In 1911 Phillips had his first solo show, which was a critical and financial success. He and his wife, Gladys Pitcher, emigrated to Canada in 1913. He met a fellow artist in Canada who taught the technique of etching and sold him his tools. From 1915 to 1918, Phillips produced etchings in very small editions, eventually switching to woodcut prints, a medium which he favored.
Phillips taught at the University of Wisconsin during the summers of 1917 and 1919. By 1923, his works were commanding national and international attention and he had published forty-two color woodcuts. In a particularly productive period between 1926 and 1928, Phillips produced thirty-nine color woodcuts. He had established his own technique of making woodcuts: a graphite sketch, a finished watercolor, an additional sketch to compose the woodcut and then the final print.

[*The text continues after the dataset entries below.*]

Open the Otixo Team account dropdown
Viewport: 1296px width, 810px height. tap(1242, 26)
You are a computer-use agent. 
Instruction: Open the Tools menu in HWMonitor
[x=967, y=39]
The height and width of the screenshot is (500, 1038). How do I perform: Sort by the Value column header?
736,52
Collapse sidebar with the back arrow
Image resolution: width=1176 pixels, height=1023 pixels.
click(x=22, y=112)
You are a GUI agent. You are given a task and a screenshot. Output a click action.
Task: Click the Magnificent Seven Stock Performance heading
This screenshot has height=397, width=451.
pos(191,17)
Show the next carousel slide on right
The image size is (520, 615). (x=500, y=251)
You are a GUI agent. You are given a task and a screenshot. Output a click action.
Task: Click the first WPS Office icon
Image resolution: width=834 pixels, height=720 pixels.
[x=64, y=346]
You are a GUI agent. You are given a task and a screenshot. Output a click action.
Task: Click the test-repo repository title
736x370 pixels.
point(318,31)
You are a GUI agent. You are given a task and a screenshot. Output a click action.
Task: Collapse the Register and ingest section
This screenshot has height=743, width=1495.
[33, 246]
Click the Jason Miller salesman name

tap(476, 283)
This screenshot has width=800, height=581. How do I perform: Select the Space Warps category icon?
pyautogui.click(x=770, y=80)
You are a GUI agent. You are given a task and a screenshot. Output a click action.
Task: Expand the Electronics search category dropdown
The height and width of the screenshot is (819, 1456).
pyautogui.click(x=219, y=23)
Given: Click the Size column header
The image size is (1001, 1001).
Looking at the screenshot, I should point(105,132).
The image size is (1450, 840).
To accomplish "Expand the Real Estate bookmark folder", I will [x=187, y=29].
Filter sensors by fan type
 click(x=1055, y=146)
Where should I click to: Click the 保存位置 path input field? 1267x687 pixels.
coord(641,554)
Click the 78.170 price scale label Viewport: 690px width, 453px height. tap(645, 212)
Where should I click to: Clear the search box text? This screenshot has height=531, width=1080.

During the Great Depression, Phillips was among a small handful of artists who were able to make a living off of the sale of his paintings and woodcuts. Between the years of 1925 and 1935, his subjects were mostly from the Prairies, but by 1946, they were mainly from the Rocky Mountains.
Phillips became a member of the Banff Summer School of Fine Arts in 1940 and in the following year, he moved to Calgary where he became an instructor at the Institute of Technology and Art, where he remained until 1949. When his eyesight began to fail in 1960, Phillips retired to Victoria, where he died in 1963.